Stored records:
>>

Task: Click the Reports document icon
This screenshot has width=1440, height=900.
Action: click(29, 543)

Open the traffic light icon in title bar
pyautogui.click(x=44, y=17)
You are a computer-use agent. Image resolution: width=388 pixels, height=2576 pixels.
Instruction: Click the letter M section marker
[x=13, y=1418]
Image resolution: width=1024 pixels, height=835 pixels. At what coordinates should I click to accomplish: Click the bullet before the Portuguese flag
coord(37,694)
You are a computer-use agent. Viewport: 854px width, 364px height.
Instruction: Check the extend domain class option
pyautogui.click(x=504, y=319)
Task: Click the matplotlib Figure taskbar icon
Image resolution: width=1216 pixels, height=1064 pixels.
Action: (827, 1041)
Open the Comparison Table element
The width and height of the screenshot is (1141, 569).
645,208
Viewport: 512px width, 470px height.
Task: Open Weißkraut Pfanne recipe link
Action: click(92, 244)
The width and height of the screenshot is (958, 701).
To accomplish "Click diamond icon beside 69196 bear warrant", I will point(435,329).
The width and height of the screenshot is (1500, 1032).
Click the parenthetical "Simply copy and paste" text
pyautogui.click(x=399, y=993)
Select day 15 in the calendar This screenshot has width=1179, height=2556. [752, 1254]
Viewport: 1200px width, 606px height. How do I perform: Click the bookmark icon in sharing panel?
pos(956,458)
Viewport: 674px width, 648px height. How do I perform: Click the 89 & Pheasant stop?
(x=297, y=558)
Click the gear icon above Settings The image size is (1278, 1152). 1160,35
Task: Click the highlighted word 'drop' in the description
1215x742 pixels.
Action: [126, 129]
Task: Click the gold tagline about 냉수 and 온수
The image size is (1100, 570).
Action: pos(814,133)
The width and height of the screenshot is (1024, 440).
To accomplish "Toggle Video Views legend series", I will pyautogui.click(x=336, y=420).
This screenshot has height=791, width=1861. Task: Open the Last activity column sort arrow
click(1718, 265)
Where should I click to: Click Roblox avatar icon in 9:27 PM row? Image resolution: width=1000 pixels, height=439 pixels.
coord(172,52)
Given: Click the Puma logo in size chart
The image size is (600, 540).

<<

→ **Required work**: What you hand back must match the records above exactly.

→ **Reply to the exercise**:
Task: Click the Reports document icon
This screenshot has width=1440, height=900.
Action: click(29, 543)

Open the traffic light icon in title bar
pyautogui.click(x=44, y=17)
You are a computer-use agent. Image resolution: width=388 pixels, height=2576 pixels.
Instruction: Click the letter M section marker
[x=13, y=1418]
Image resolution: width=1024 pixels, height=835 pixels. At what coordinates should I click to accomplish: Click the bullet before the Portuguese flag
coord(37,694)
You are a computer-use agent. Viewport: 854px width, 364px height.
Instruction: Check the extend domain class option
pyautogui.click(x=504, y=319)
Task: Click the matplotlib Figure taskbar icon
Image resolution: width=1216 pixels, height=1064 pixels.
Action: (827, 1041)
Open the Comparison Table element
The width and height of the screenshot is (1141, 569).
645,208
Viewport: 512px width, 470px height.
Task: Open Weißkraut Pfanne recipe link
Action: click(92, 244)
The width and height of the screenshot is (958, 701).
To accomplish "Click diamond icon beside 69196 bear warrant", I will point(435,329).
The width and height of the screenshot is (1500, 1032).
Click the parenthetical "Simply copy and paste" text
pyautogui.click(x=399, y=993)
Select day 15 in the calendar This screenshot has width=1179, height=2556. [752, 1254]
Viewport: 1200px width, 606px height. How do I perform: Click the bookmark icon in sharing panel?
pos(956,458)
Viewport: 674px width, 648px height. How do I perform: Click the 89 & Pheasant stop?
(x=297, y=558)
Click the gear icon above Settings The image size is (1278, 1152). 1160,35
Task: Click the highlighted word 'drop' in the description
1215x742 pixels.
Action: [126, 129]
Task: Click the gold tagline about 냉수 and 온수
The image size is (1100, 570).
Action: pos(814,133)
The width and height of the screenshot is (1024, 440).
To accomplish "Toggle Video Views legend series", I will pyautogui.click(x=336, y=420).
This screenshot has height=791, width=1861. Task: Open the Last activity column sort arrow
click(1718, 265)
Where should I click to: Click Roblox avatar icon in 9:27 PM row? Image resolution: width=1000 pixels, height=439 pixels.
coord(172,52)
Given: Click the Puma logo in size chart
The image size is (600, 540).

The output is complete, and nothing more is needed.